Tower Hamlets Council has approved a new budget for 2023/24, aimed at supporting residents through the cost of living crisis and investing in the future of community safety, housing, leisure, and climate change.
At a special Full Council meeting held on Wednesday 1 March, the new budget was given the green light, which includes freezing the Tower Hamlets element of Council Tax, except for a 2 per cent Adult Social Care precept to raise £2.5m towards services for older and vulnerable residents. Additionally, the budget includes £19m of investment in young people, which will make Tower Hamlets the first local authority in England to offer universal free school meals to both primary and secondary school children.
Moreover, there will be an allocation of more than £7m to help tackle climate change, including electric waste vehicles, EV charging points, and low carbon fuel. Furthermore, the budget has earmarked £4.4m for community safety, including the hiring of new police and enforcement officers.

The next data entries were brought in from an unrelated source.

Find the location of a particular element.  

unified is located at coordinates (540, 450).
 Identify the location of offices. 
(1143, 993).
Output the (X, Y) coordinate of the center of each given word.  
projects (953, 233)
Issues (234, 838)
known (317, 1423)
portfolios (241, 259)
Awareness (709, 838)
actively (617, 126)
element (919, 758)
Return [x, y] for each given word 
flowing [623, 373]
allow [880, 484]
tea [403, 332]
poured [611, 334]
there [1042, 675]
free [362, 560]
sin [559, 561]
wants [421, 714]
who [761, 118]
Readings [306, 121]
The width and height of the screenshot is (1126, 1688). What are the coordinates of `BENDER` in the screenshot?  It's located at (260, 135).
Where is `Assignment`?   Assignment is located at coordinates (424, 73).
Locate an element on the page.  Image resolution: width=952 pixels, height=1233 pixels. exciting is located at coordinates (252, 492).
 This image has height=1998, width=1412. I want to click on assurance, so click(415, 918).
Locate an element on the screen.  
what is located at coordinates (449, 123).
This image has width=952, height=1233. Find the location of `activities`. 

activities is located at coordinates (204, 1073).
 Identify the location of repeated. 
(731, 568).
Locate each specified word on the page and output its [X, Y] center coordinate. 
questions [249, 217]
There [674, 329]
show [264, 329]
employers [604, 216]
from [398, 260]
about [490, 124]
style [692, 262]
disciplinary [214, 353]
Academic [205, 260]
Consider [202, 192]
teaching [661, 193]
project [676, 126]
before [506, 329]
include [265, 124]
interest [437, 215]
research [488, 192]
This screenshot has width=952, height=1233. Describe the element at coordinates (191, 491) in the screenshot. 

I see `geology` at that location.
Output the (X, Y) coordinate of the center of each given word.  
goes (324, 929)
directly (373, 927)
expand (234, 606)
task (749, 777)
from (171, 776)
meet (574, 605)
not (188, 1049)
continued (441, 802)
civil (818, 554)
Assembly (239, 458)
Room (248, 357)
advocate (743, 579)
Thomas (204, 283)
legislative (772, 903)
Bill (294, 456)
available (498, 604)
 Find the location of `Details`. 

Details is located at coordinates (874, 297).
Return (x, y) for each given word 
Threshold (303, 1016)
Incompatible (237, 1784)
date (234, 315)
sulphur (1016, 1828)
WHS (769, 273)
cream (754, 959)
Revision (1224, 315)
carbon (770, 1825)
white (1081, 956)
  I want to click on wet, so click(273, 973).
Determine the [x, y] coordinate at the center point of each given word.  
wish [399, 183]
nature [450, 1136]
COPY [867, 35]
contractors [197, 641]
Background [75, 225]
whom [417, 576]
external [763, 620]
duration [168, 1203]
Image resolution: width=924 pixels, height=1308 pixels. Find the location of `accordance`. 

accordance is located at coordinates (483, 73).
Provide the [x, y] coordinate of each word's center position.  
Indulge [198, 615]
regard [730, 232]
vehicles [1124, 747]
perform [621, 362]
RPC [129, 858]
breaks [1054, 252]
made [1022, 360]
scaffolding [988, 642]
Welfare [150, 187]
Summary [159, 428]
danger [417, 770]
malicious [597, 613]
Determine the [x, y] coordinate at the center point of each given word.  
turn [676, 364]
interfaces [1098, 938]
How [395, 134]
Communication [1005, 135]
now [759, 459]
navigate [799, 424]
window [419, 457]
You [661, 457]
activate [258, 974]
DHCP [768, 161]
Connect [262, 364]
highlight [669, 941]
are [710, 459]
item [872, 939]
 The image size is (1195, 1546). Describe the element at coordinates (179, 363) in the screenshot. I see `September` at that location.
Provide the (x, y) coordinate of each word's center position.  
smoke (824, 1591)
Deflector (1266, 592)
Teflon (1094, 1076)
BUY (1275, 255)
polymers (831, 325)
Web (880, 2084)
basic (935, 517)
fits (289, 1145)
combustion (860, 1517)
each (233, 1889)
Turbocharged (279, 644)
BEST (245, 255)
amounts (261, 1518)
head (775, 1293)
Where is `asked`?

The council also aims to build 1,000 new affordable homes a year, maintain a generous council tax reduction scheme for low-income families, and offer support to vulnerable adults through free homecare services.
The council’s Executive Mayor, Lutfur Rahman, said, “We are proud to have put together our first budget which meets our commitment to invest in services and support our residents through this difficult time. This is a budget that continues to support our residents through the cost of living crisis. We have frozen council tax and continue to have one of the lowest rates in London, and we are giving grants to our most vulnerable residents along with supporting our young people to have better life opportunities.”
However, to finance the significant investment in frontline services, the council will need to make around £37m of further savings from 2024/25. While challenging, it is not unusual for councils, and London boroughs have collectively made £1.3bn of savings over the last four years.
Cllr Saied Ahmed, Cabinet Member for Resources and the Cost of Living, said, “We will need to reprioritise and restructure by making savings in some areas to invest in others. We will do this carefully and prudently by reviewing services and cutting out unnecessary spend, including any inefficiencies and duplication. We are also investing to save in many areas, so in future years, there will be less burden on the public purse.”